*TASK DIRECTIONS*: From the records below, please print only the lines from the one containing "The height and width of the screenshot is (471, 1020)." through the one containing "Select the 2XL size row label", both included. Skip the pictures.

*GIVEN RECORDS*:

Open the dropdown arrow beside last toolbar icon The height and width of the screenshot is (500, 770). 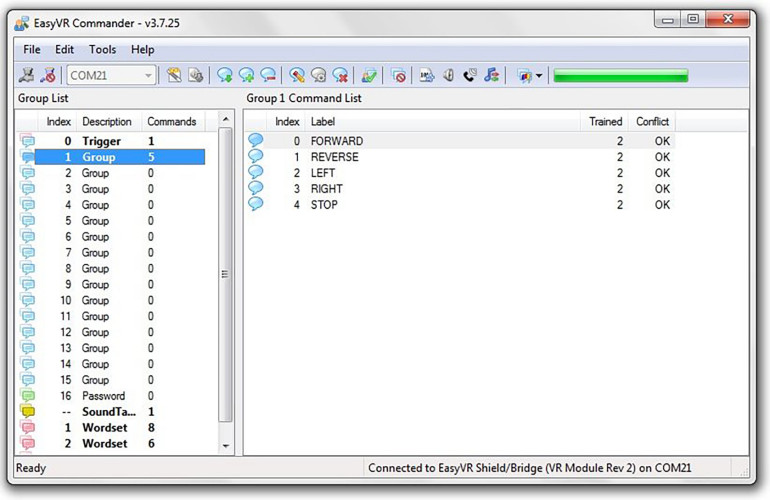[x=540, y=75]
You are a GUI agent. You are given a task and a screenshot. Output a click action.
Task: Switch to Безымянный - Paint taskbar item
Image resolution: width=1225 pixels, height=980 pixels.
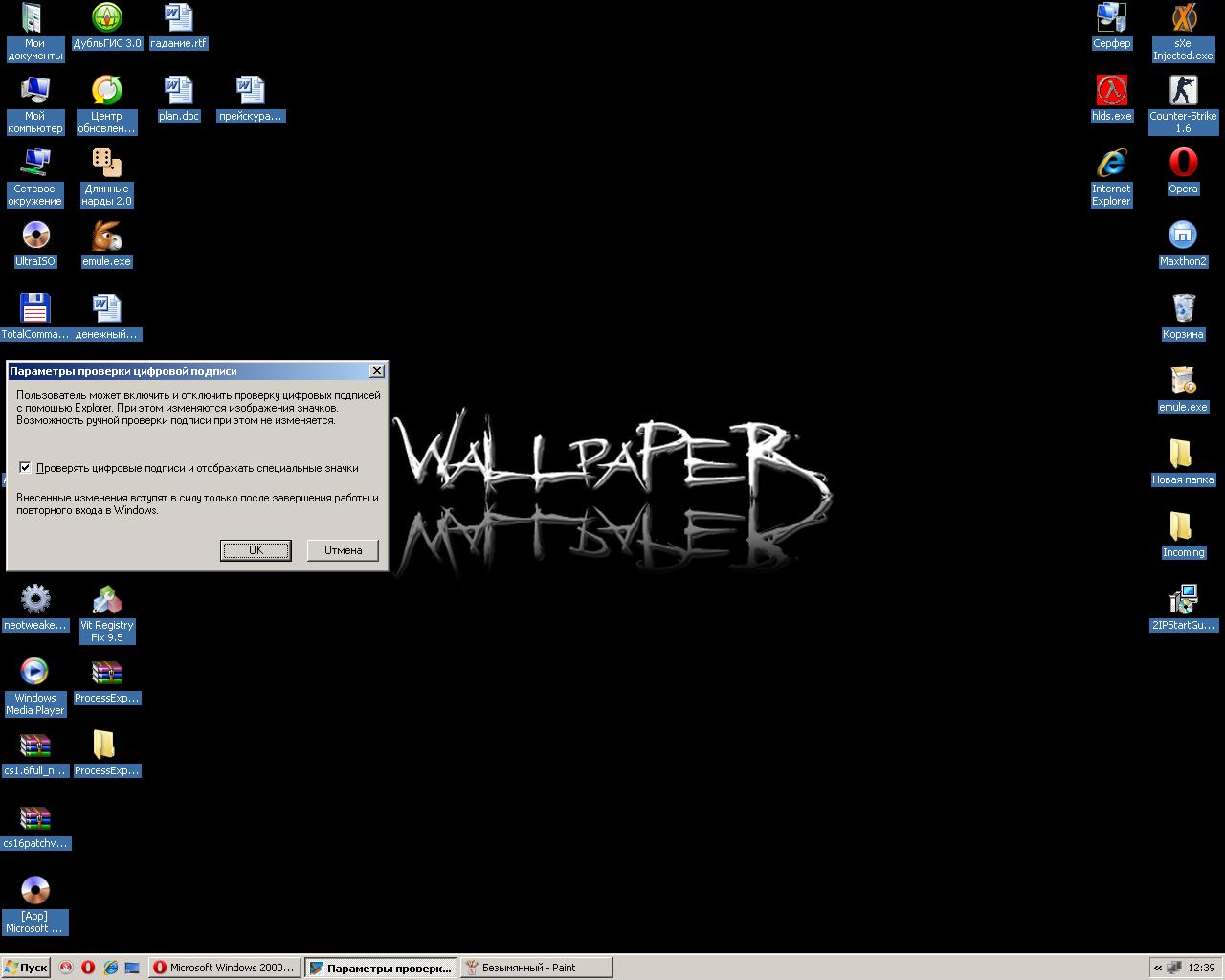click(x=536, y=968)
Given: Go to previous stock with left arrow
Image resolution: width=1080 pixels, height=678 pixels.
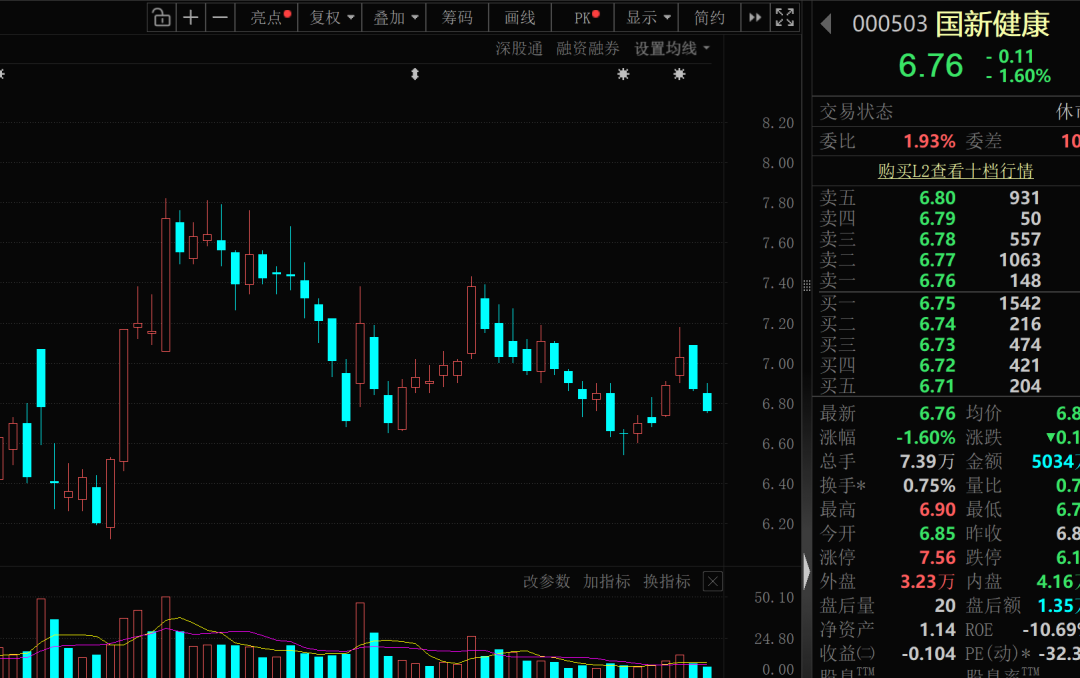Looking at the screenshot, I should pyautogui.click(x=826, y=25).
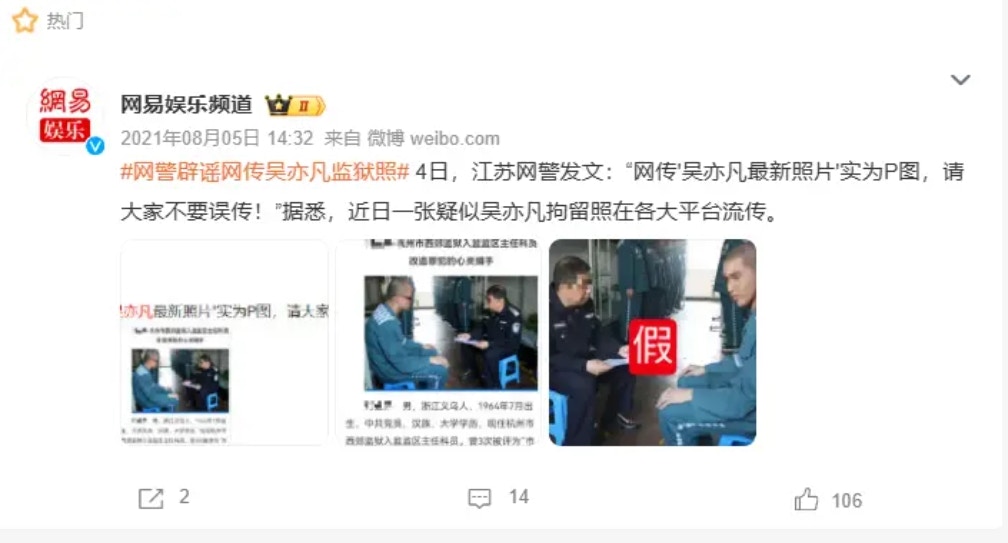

==

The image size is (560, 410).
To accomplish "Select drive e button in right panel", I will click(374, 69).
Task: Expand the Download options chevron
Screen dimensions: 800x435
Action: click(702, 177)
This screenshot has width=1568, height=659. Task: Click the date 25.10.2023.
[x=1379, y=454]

---

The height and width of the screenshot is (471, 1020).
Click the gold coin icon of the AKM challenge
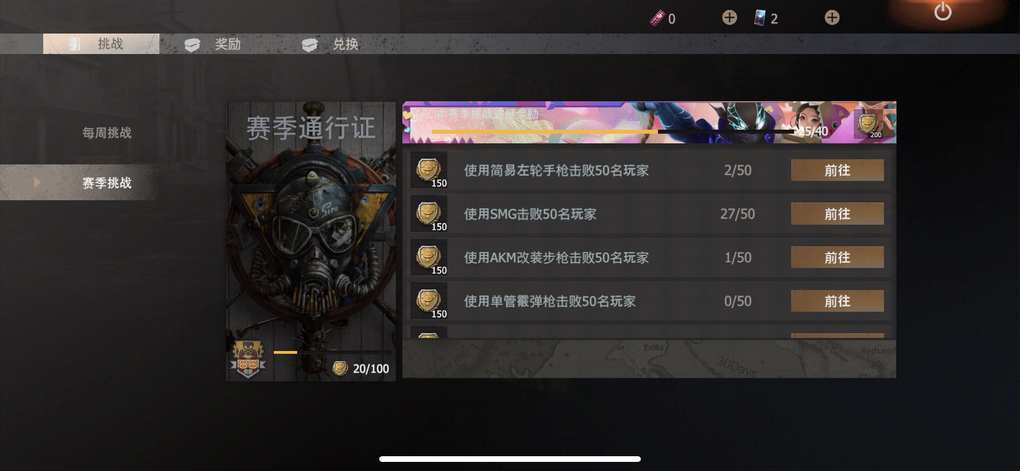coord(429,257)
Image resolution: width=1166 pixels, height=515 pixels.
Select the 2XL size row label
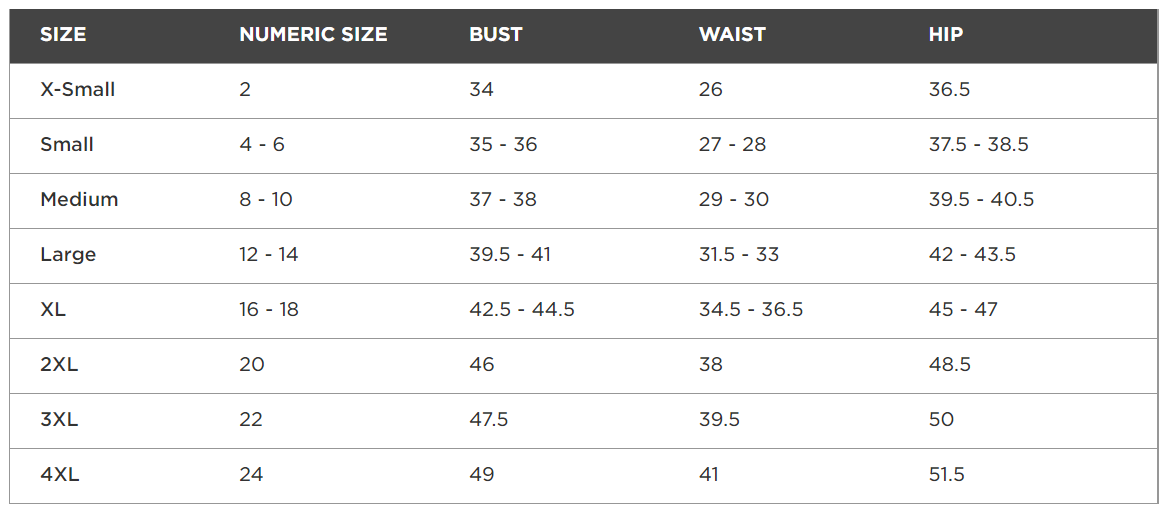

*SOLUTION FOR THIS EXERCISE*:
The height and width of the screenshot is (471, 1020).
Click the gold coin icon of the AKM challenge
coord(429,257)
Image resolution: width=1166 pixels, height=515 pixels.
Select the 2XL size row label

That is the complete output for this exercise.